─── Vorhandene Einträge
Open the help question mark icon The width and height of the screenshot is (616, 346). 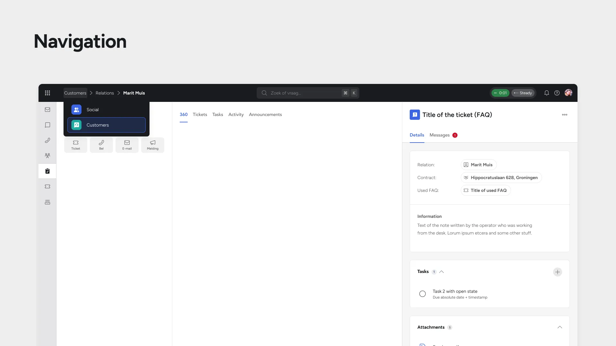(557, 93)
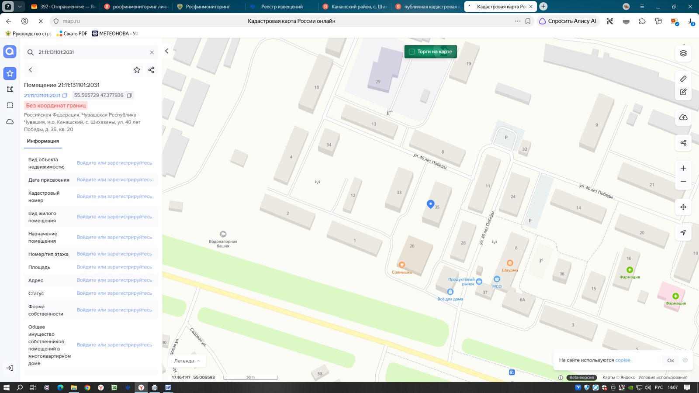Clear the search field with X

(152, 52)
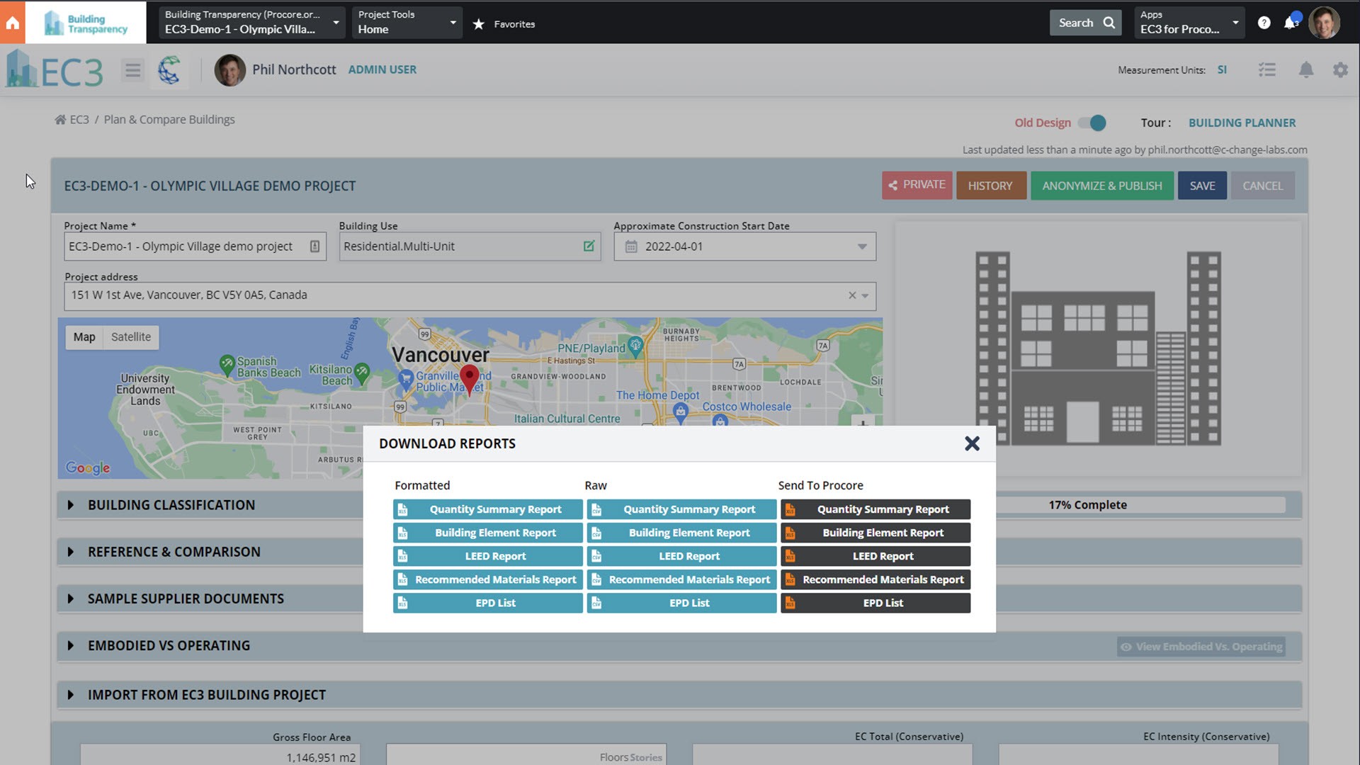
Task: Expand the Building Classification section
Action: pyautogui.click(x=71, y=505)
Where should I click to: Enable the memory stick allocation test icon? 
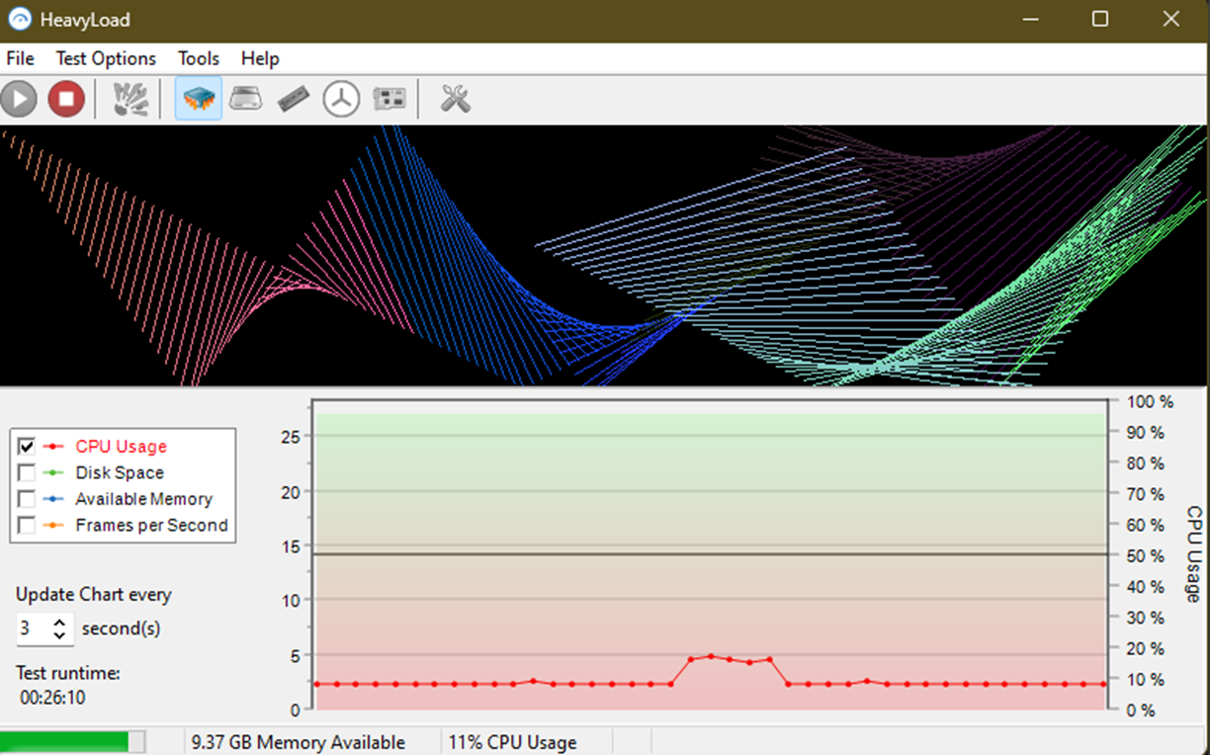pyautogui.click(x=294, y=99)
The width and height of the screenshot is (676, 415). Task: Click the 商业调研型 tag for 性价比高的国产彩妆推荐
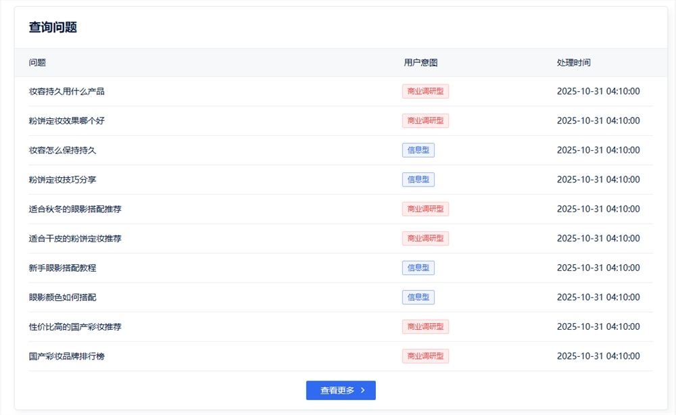[425, 326]
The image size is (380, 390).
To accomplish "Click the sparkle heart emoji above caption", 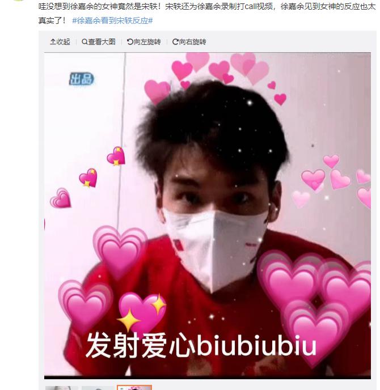I will pyautogui.click(x=142, y=312).
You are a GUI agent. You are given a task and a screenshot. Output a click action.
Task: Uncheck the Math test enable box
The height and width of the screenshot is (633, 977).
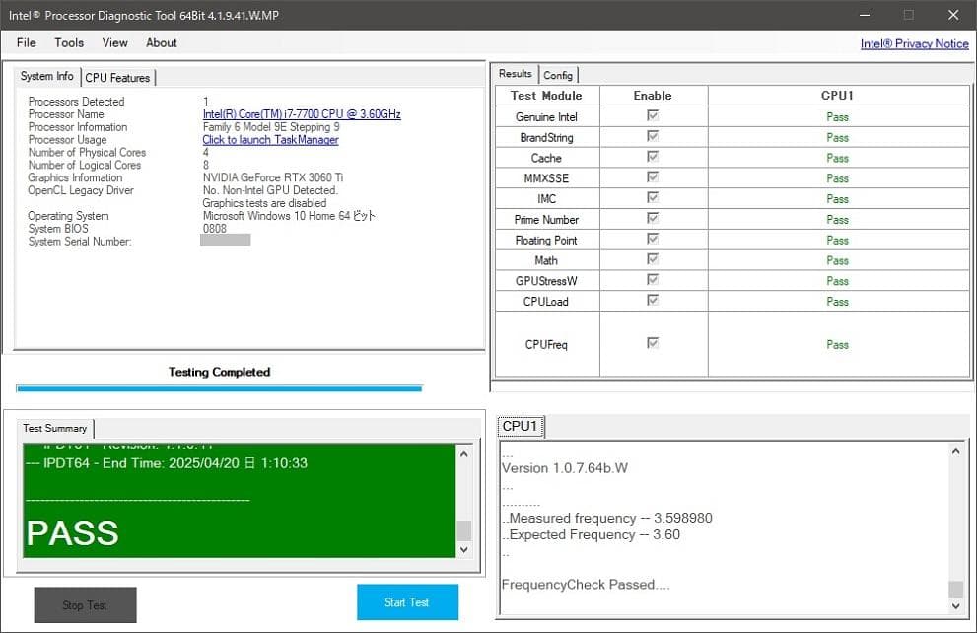point(653,260)
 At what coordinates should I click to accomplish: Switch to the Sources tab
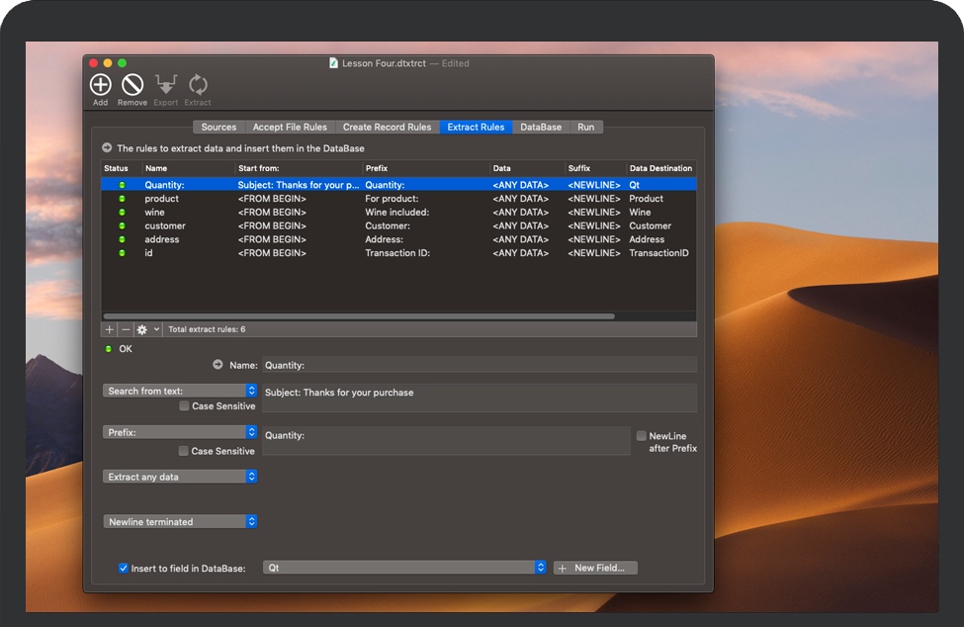[x=219, y=127]
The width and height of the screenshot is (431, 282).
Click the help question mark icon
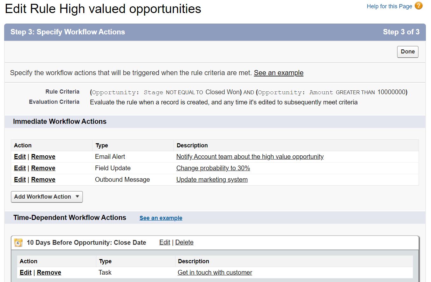pos(419,6)
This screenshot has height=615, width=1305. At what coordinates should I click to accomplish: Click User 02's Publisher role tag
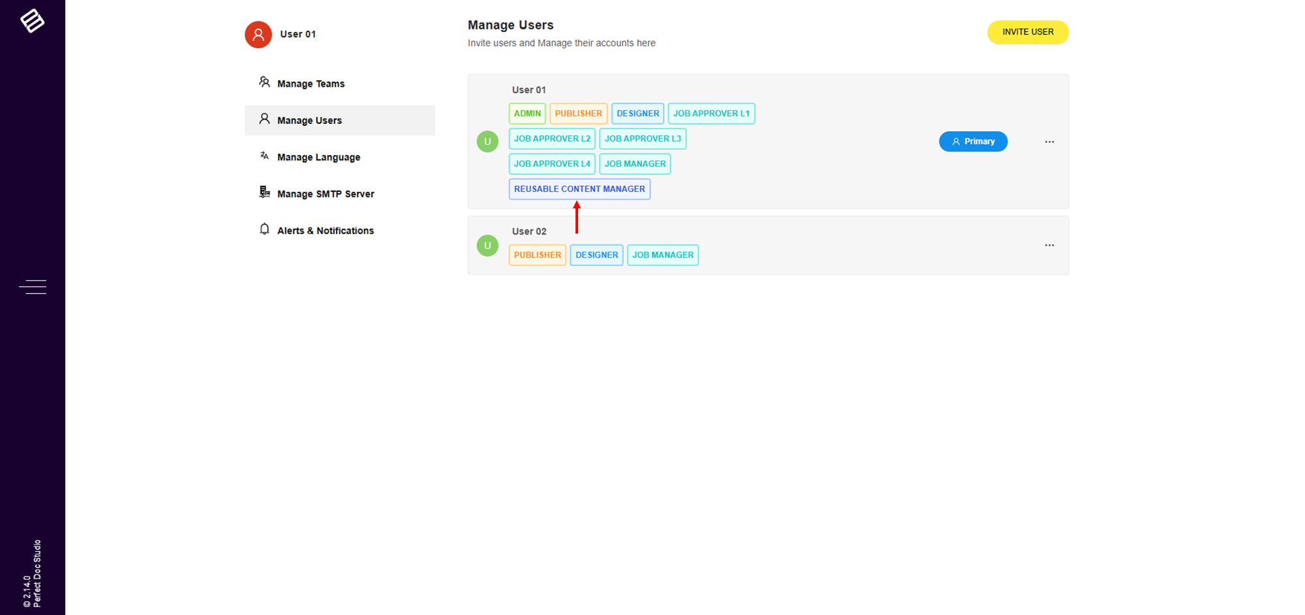point(537,255)
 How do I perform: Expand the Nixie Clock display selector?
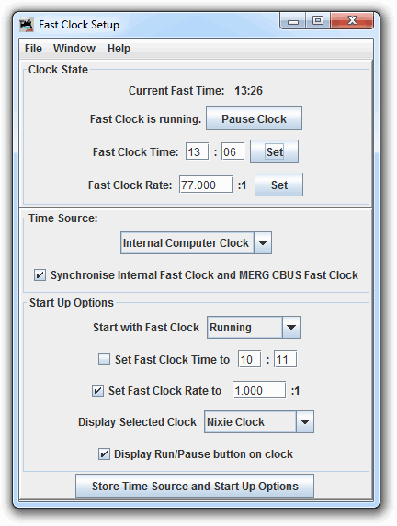click(259, 421)
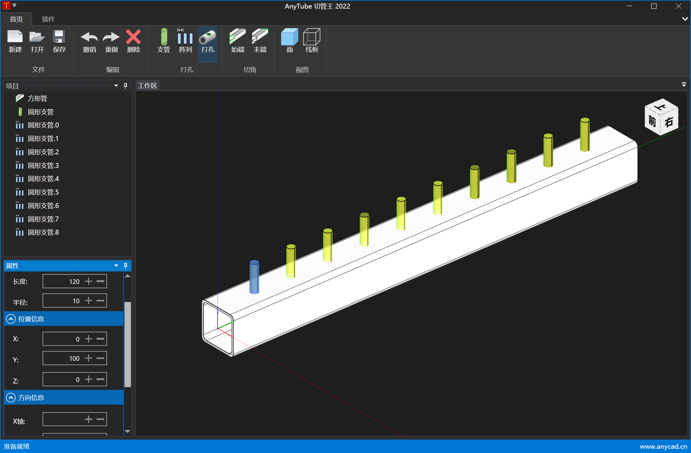Collapse the 位置信息 section
691x453 pixels.
click(11, 319)
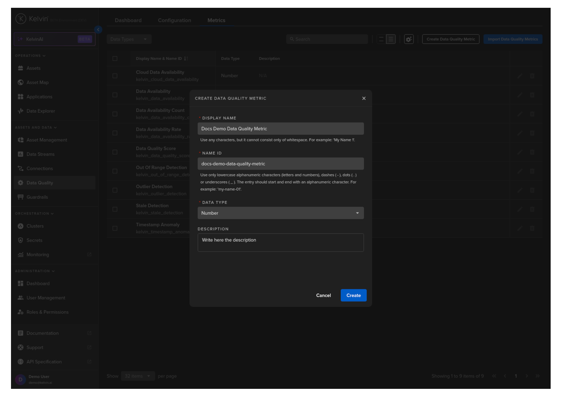Open the Data Type dropdown set to Number
This screenshot has width=562, height=397.
click(280, 213)
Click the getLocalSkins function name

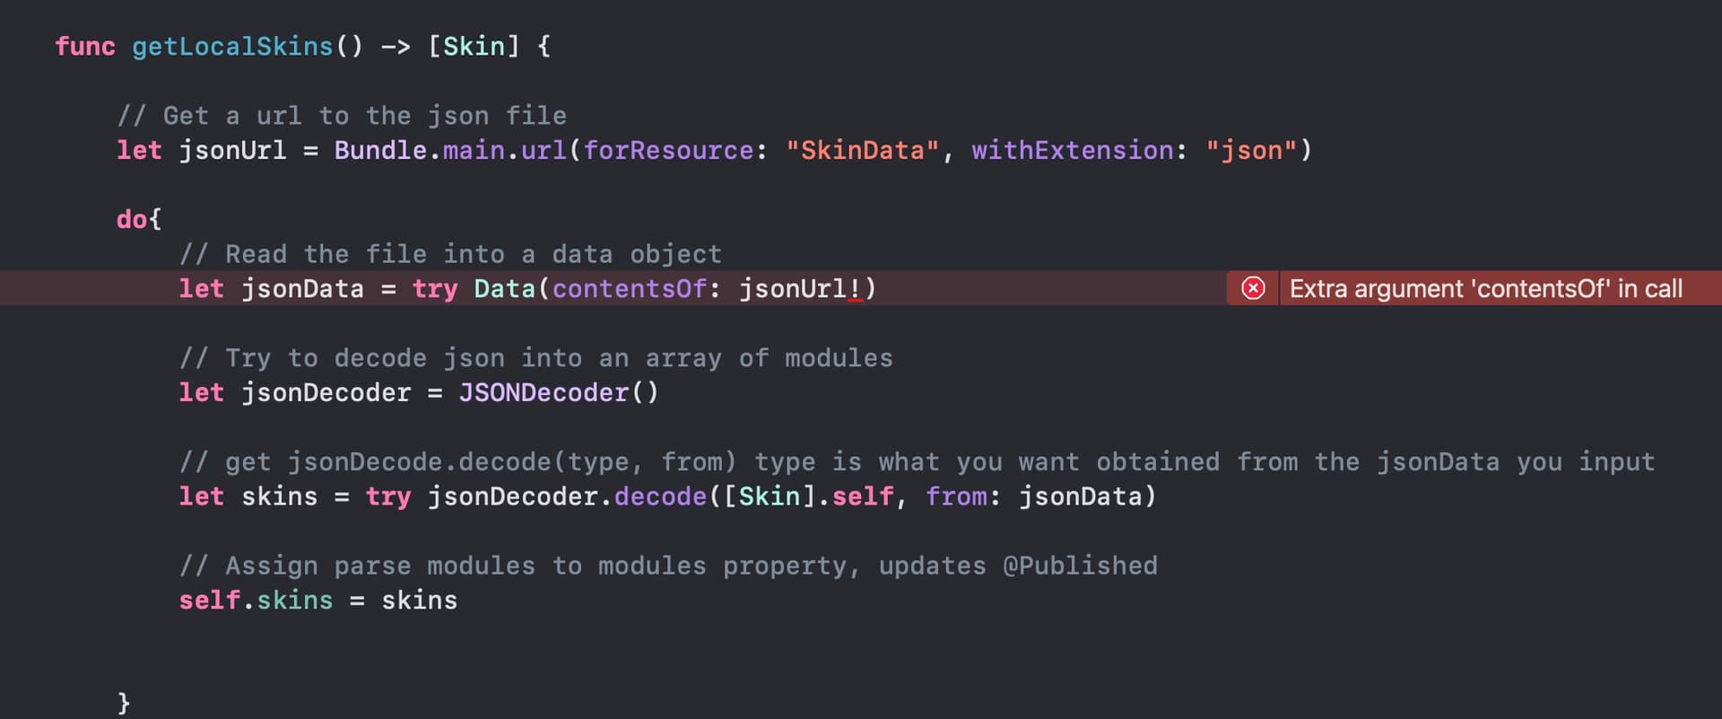click(x=232, y=46)
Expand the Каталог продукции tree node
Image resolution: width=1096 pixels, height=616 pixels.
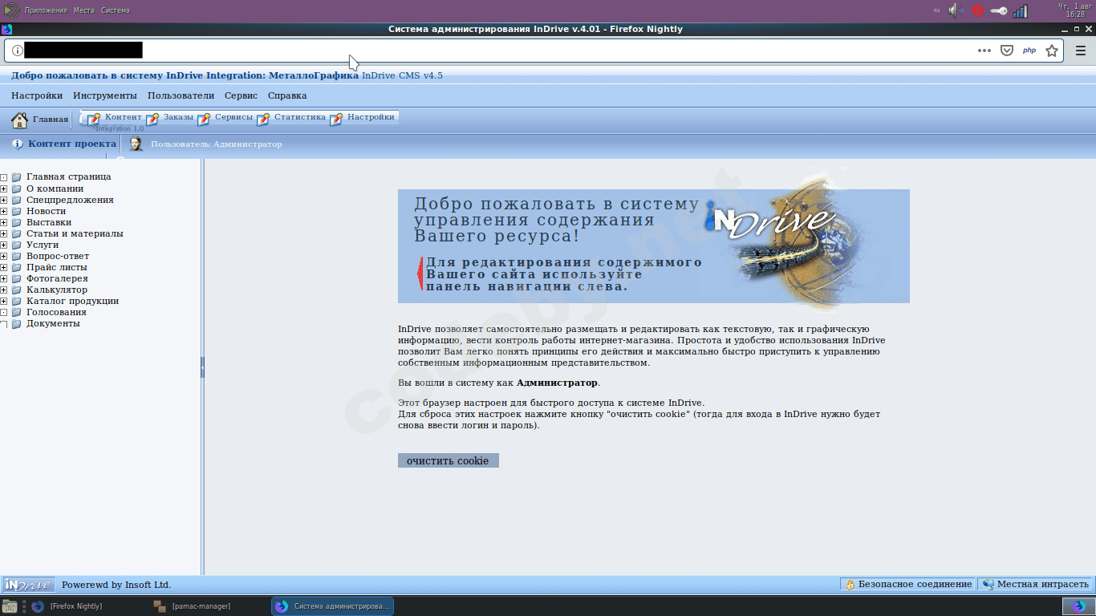4,302
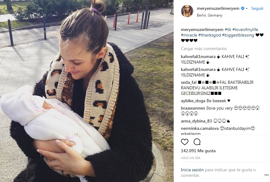Expand Cargar más comentarios
Screen dimensions: 270x182
pos(204,48)
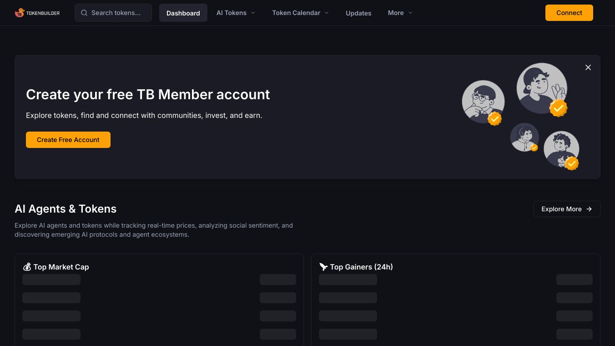Expand the More menu chevron
This screenshot has width=615, height=346.
pyautogui.click(x=410, y=13)
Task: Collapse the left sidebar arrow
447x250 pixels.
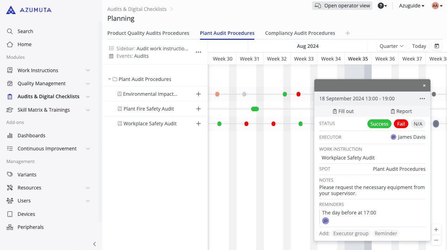Action: coord(94,244)
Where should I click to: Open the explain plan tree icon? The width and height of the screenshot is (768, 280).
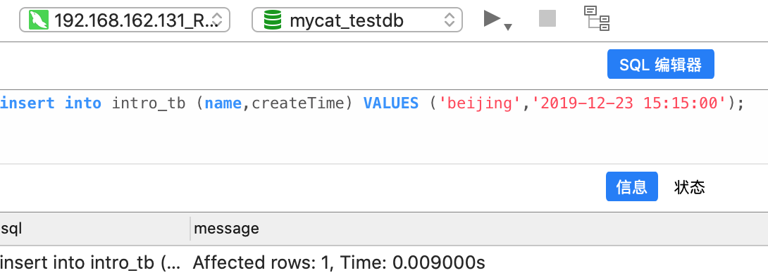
──────
--- Ziel ---
Wähle im Material oben jede Zeile aus, in der die Zeichenfolge „Where“ vorkommt. Achte dabei auf Groß- und Kleinschreibung.

--- Richtige Antwort ---
Where should I click to: Enable the memory stick allocation test icon? 
Where should I click to: Open the explain plan tree icon? The width and height of the screenshot is (768, 280).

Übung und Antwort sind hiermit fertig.